## Items

>>>

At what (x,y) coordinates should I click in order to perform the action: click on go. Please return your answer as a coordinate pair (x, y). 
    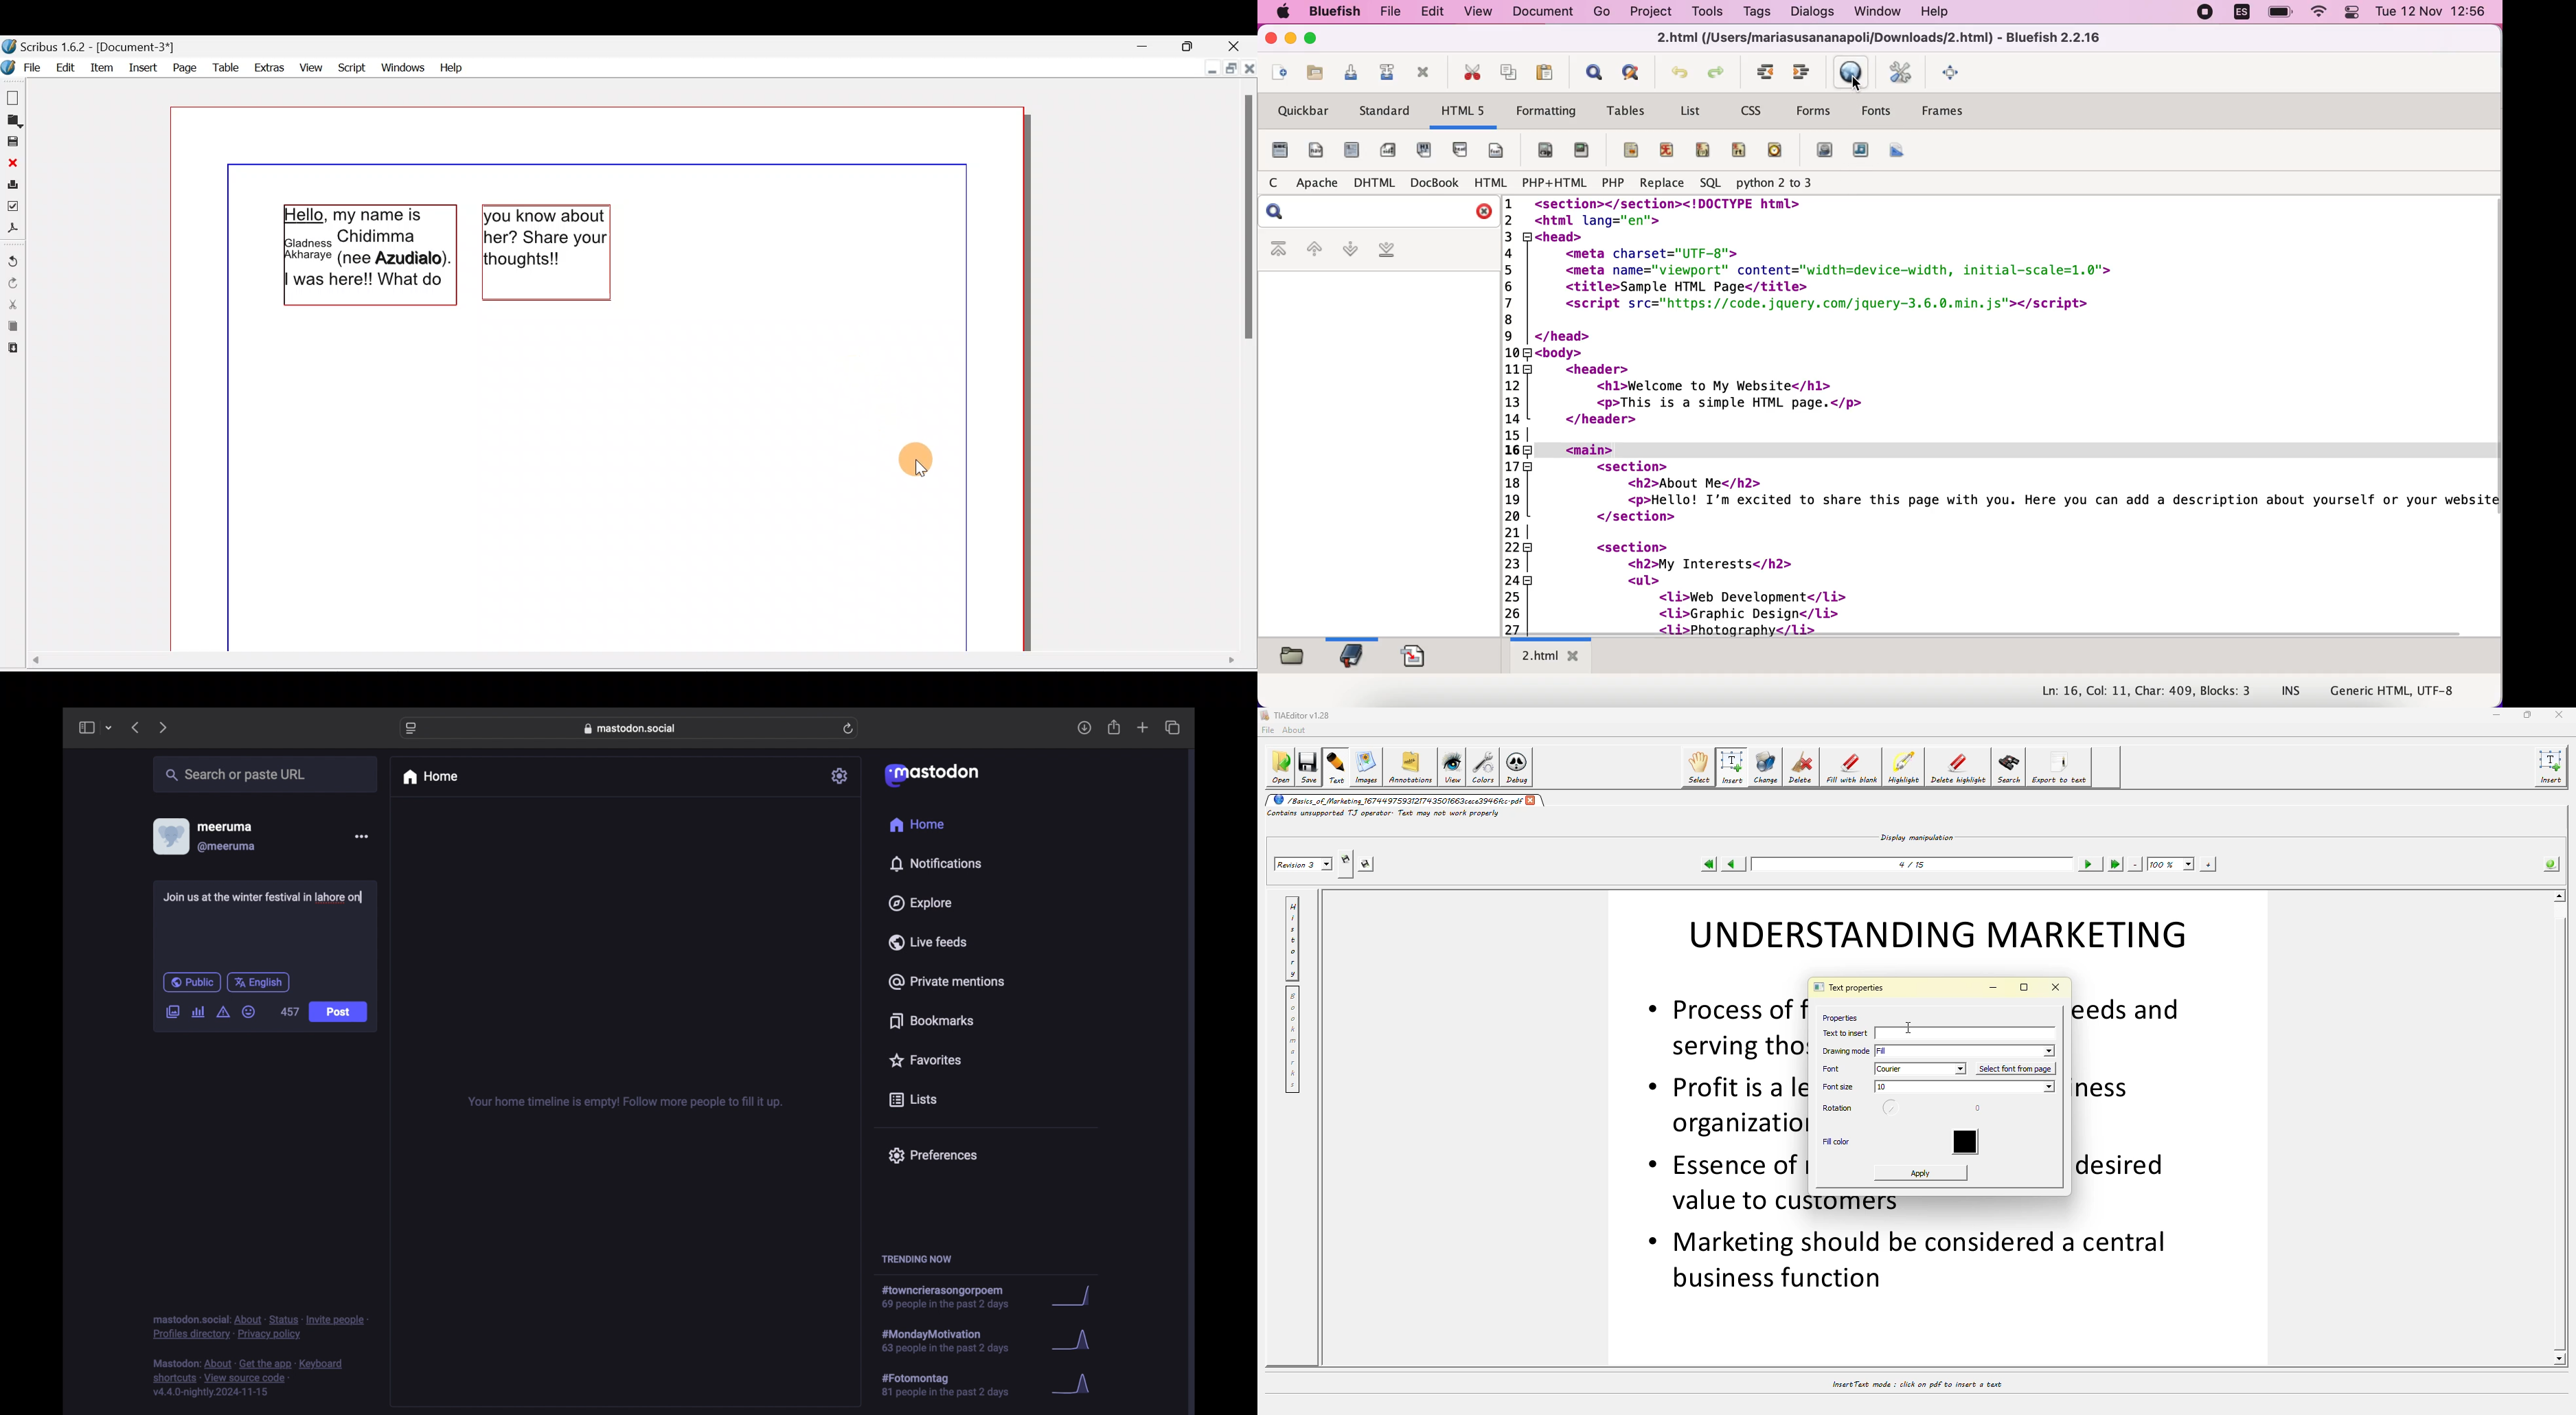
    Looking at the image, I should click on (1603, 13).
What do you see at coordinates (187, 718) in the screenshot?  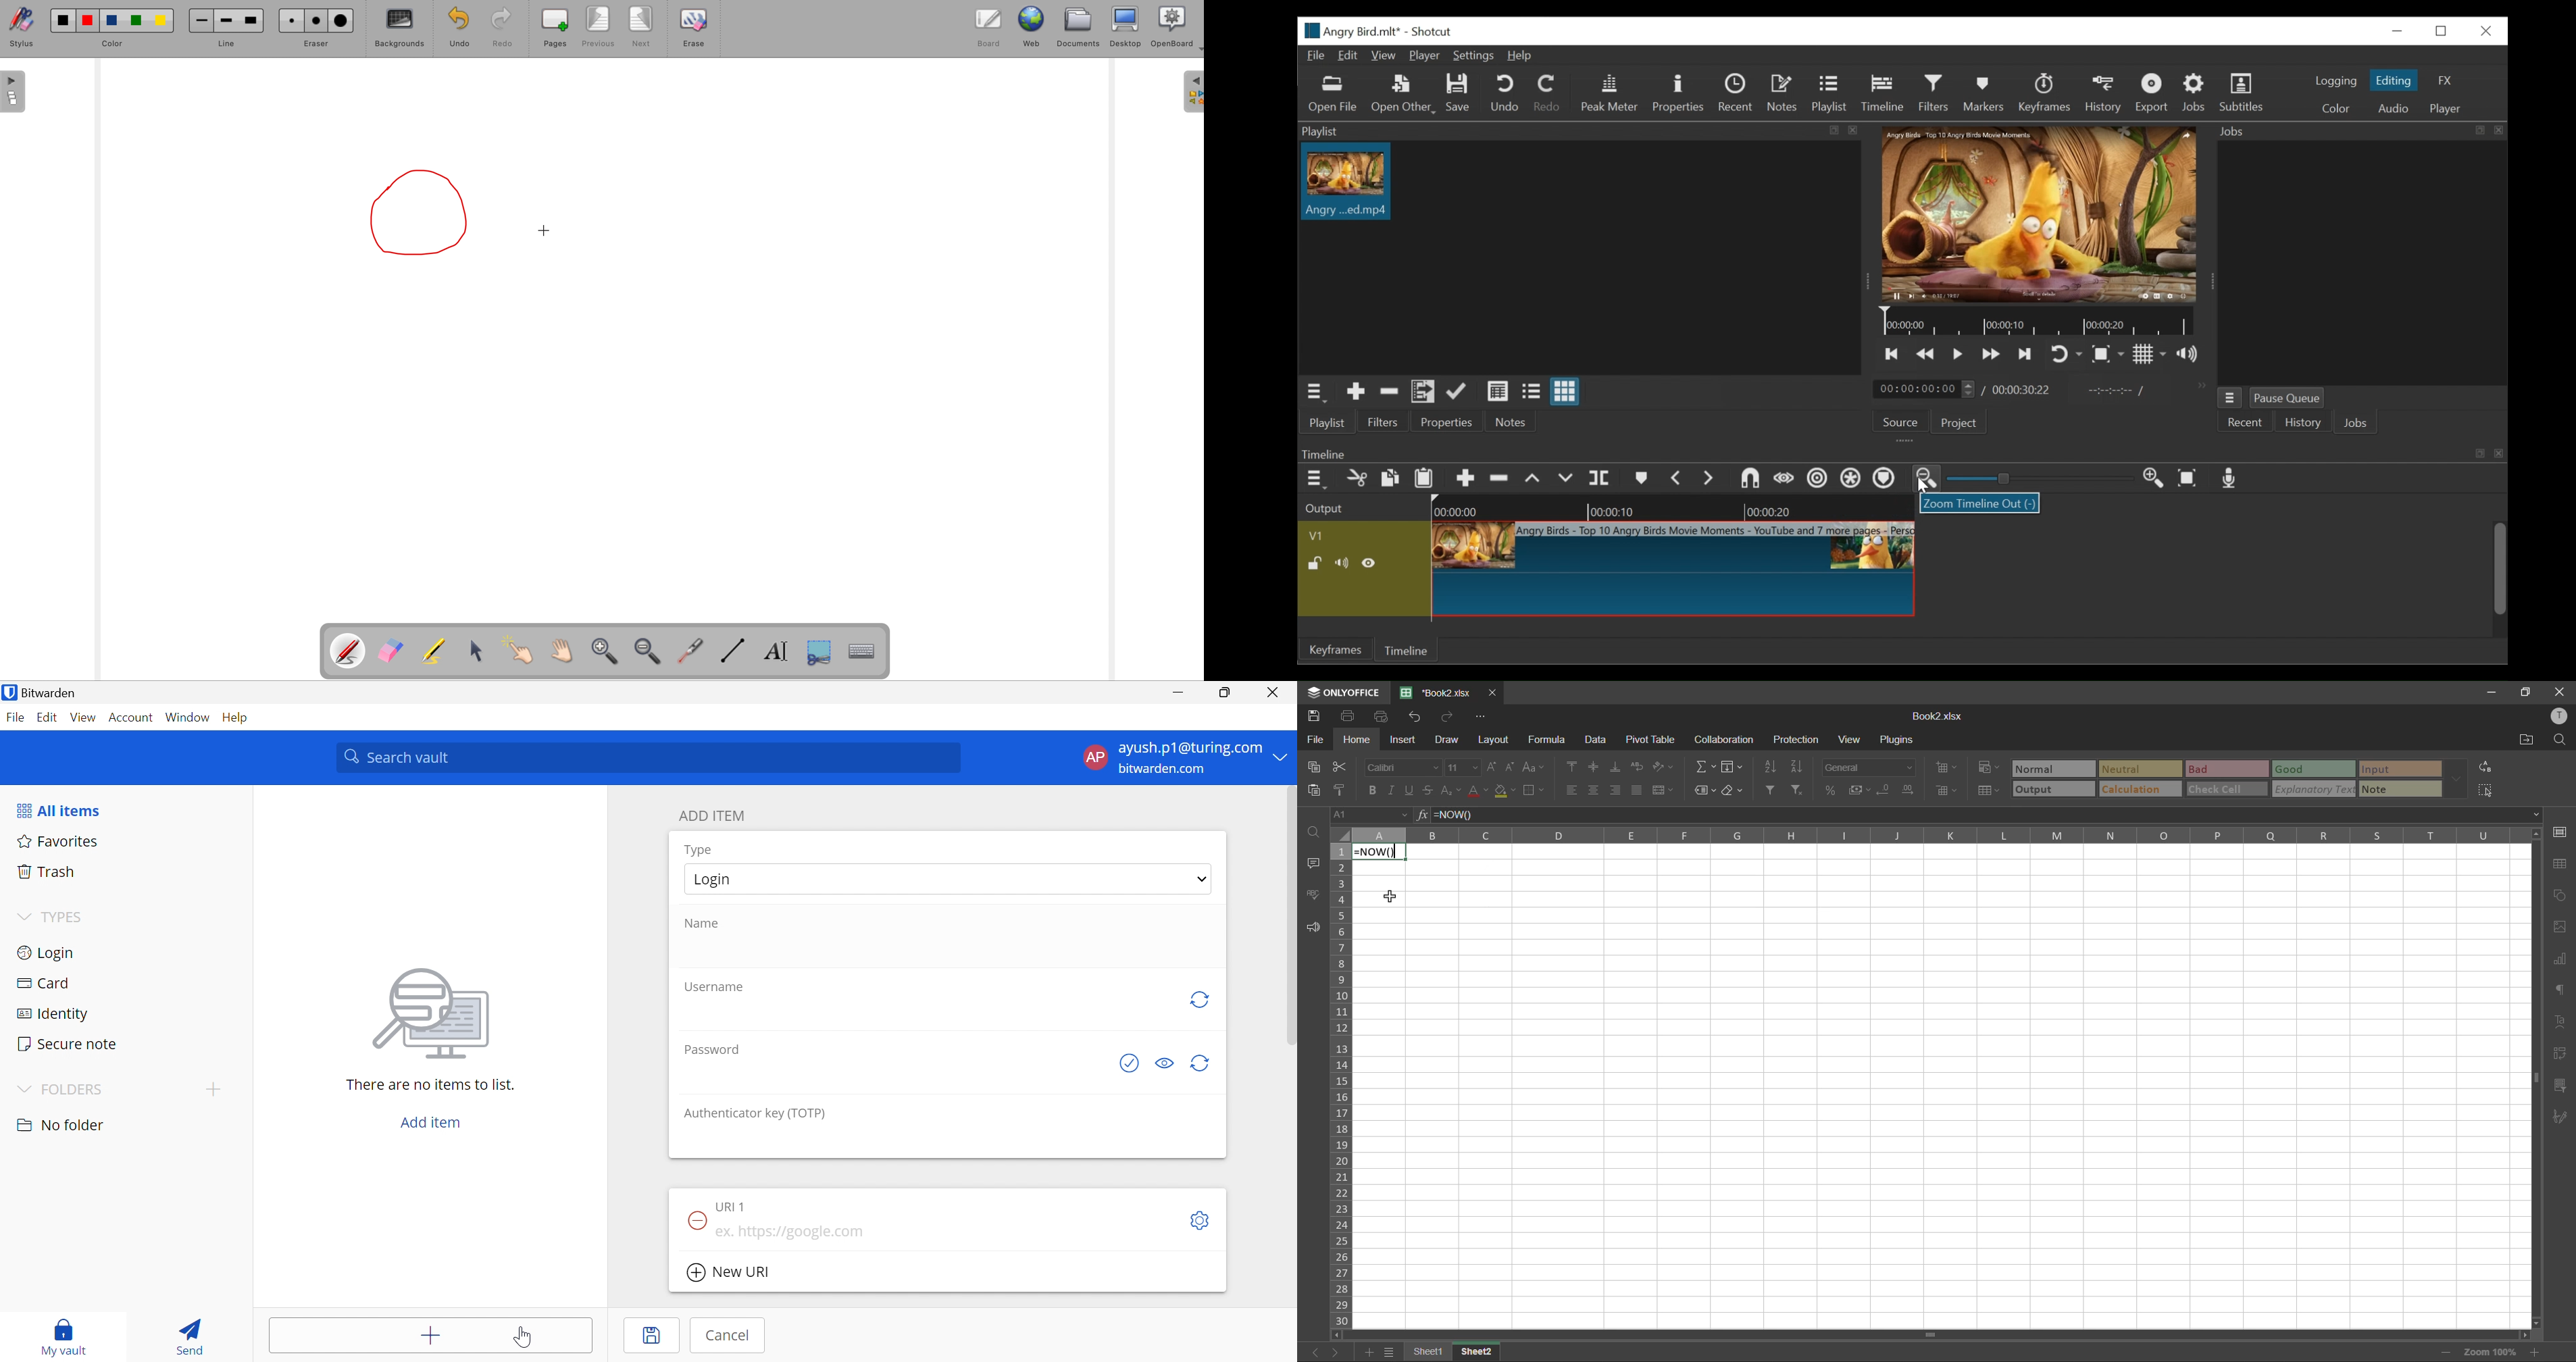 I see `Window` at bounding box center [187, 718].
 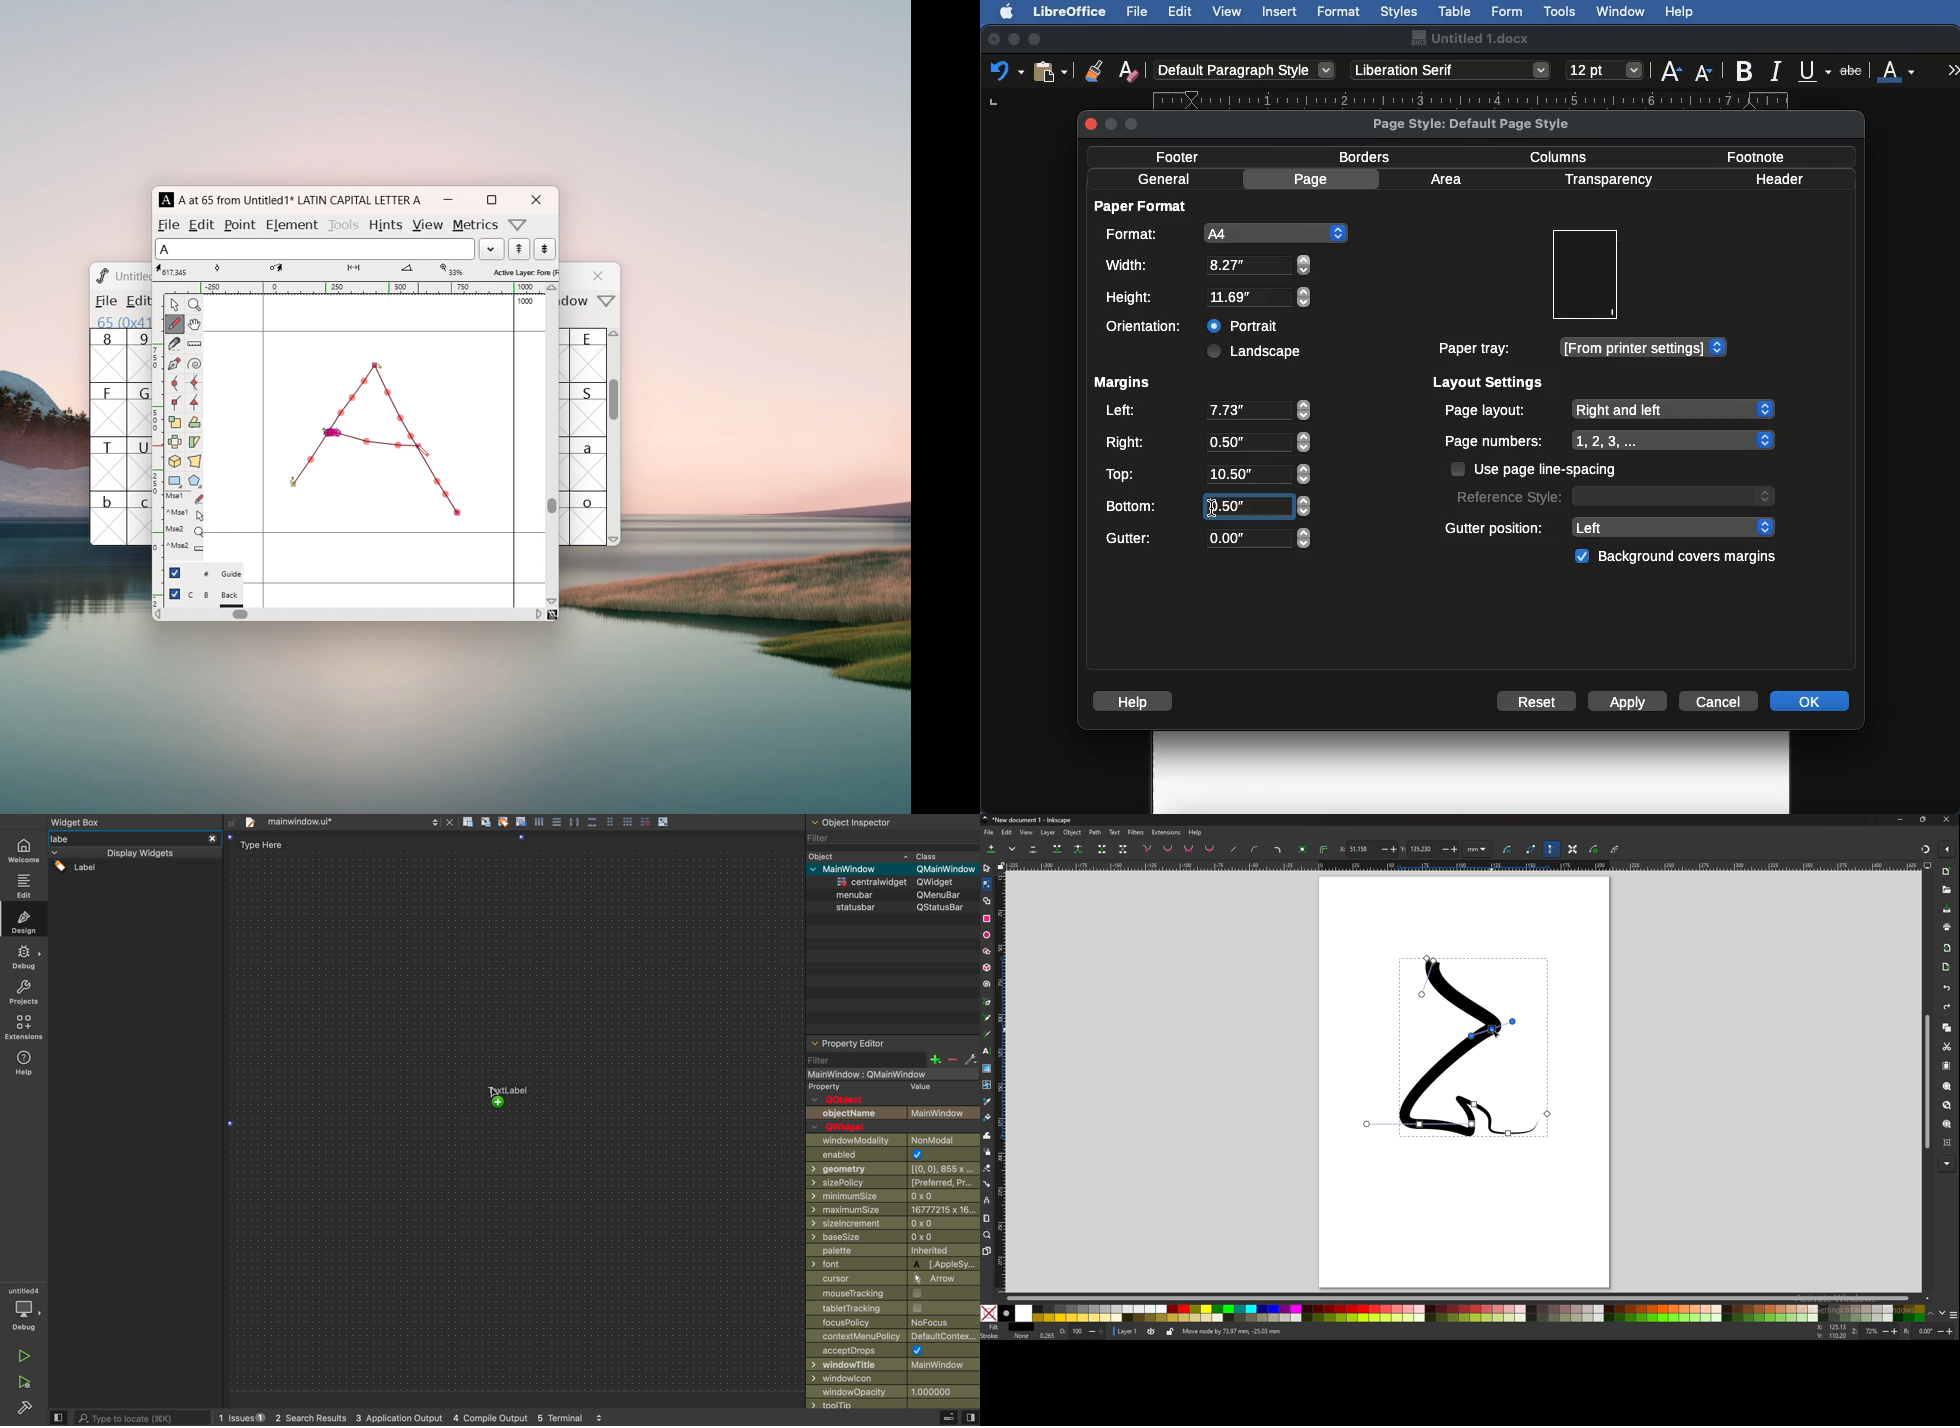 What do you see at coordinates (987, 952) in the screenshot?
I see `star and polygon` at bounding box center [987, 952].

<<<

## Task directions
Please copy each line of the data above that contains the string "click". Treat the match as case-sensitive.

## Correct result
At what (x,y) coordinates should I click in order to perform the action: click on go. Please return your answer as a coordinate pair (x, y). 
    Looking at the image, I should click on (1603, 13).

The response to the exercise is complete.